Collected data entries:
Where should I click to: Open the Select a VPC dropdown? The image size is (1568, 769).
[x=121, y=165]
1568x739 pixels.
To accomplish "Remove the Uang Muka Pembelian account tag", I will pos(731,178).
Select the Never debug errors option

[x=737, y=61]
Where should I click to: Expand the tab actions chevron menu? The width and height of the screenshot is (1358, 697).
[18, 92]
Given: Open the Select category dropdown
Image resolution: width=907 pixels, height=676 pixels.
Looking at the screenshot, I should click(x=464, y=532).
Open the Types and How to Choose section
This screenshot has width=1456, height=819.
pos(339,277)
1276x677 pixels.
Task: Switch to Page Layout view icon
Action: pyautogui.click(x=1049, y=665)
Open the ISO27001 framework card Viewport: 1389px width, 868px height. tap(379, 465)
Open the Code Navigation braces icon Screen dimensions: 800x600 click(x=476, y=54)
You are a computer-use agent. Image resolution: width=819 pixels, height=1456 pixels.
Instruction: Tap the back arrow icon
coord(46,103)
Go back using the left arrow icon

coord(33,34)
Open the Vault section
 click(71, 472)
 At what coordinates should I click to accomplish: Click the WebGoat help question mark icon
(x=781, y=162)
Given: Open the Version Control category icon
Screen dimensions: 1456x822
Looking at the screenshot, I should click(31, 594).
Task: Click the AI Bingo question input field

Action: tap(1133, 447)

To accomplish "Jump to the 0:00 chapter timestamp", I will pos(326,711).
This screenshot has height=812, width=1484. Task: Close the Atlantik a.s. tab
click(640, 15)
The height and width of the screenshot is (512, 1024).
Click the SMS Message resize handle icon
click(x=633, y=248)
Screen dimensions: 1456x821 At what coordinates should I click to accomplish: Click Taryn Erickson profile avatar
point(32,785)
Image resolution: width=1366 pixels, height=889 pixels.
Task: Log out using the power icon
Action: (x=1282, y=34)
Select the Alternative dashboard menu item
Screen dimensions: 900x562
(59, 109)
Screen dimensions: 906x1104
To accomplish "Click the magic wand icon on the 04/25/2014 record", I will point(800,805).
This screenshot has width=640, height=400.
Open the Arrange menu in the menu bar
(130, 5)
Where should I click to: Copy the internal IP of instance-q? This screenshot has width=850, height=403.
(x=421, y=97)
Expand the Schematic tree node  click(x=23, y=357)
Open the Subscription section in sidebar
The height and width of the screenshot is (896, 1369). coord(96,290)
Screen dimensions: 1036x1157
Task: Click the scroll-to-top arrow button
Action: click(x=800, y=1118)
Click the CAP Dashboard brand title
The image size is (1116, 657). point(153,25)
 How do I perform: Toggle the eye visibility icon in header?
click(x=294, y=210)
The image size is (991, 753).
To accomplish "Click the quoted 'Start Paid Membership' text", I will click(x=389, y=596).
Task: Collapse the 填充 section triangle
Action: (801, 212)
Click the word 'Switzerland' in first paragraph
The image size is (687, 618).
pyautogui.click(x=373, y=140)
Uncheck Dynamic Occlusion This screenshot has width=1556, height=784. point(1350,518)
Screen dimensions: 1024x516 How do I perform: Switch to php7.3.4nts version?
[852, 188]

• Given instruction
Swap "Where should I click to" for "Where do I click to" everywhere it occurs in the material above, and reproduce the rest of the material unchanged.

• Answer to this problem
Where do I click to: Open the Select a VPC dropdown? The image size is (1568, 769).
[x=121, y=165]
1568x739 pixels.
To accomplish "Remove the Uang Muka Pembelian account tag", I will pos(731,178).
Select the Never debug errors option

[x=737, y=61]
Where do I click to: Expand the tab actions chevron menu? The width and height of the screenshot is (1358, 697).
[18, 92]
Given: Open the Select category dropdown
Image resolution: width=907 pixels, height=676 pixels.
Looking at the screenshot, I should click(x=464, y=532).
Open the Types and How to Choose section
This screenshot has width=1456, height=819.
pos(339,277)
1276x677 pixels.
Task: Switch to Page Layout view icon
Action: pyautogui.click(x=1049, y=665)
Open the ISO27001 framework card Viewport: 1389px width, 868px height. tap(379, 465)
Open the Code Navigation braces icon Screen dimensions: 800x600 click(x=476, y=54)
You are a computer-use agent. Image resolution: width=819 pixels, height=1456 pixels.
Instruction: Tap the back arrow icon
coord(46,103)
Go back using the left arrow icon

coord(33,34)
Open the Vault section
 click(71, 472)
 At what coordinates should I click to accomplish: Click the WebGoat help question mark icon
(x=781, y=162)
Given: Open the Version Control category icon
Screen dimensions: 1456x822
Looking at the screenshot, I should click(31, 594).
Task: Click the AI Bingo question input field

Action: tap(1133, 447)

To accomplish "Jump to the 0:00 chapter timestamp", I will pos(326,711).
This screenshot has height=812, width=1484. Task: Close the Atlantik a.s. tab
click(640, 15)
The height and width of the screenshot is (512, 1024).
Click the SMS Message resize handle icon
click(x=633, y=248)
Screen dimensions: 1456x821 At what coordinates should I click to accomplish: Click Taryn Erickson profile avatar
point(32,785)
Image resolution: width=1366 pixels, height=889 pixels.
Task: Log out using the power icon
Action: (x=1282, y=34)
Select the Alternative dashboard menu item
Screen dimensions: 900x562
(59, 109)
Screen dimensions: 906x1104
To accomplish "Click the magic wand icon on the 04/25/2014 record", I will point(800,805).
This screenshot has width=640, height=400.
Open the Arrange menu in the menu bar
(130, 5)
Where do I click to: Copy the internal IP of instance-q? This screenshot has width=850, height=403.
(x=421, y=97)
Expand the Schematic tree node  click(x=23, y=357)
Open the Subscription section in sidebar
The height and width of the screenshot is (896, 1369). coord(96,290)
Screen dimensions: 1036x1157
Task: Click the scroll-to-top arrow button
Action: click(x=800, y=1118)
Click the CAP Dashboard brand title
The image size is (1116, 657). point(153,25)
 How do I perform: Toggle the eye visibility icon in header?
click(x=294, y=210)
The image size is (991, 753).
To accomplish "Click the quoted 'Start Paid Membership' text", I will click(x=389, y=596).
Task: Collapse the 填充 section triangle
Action: (801, 212)
Click the word 'Switzerland' in first paragraph
The image size is (687, 618).
pyautogui.click(x=373, y=140)
Uncheck Dynamic Occlusion This screenshot has width=1556, height=784. point(1350,518)
Screen dimensions: 1024x516 How do I perform: Switch to php7.3.4nts version?
[852, 188]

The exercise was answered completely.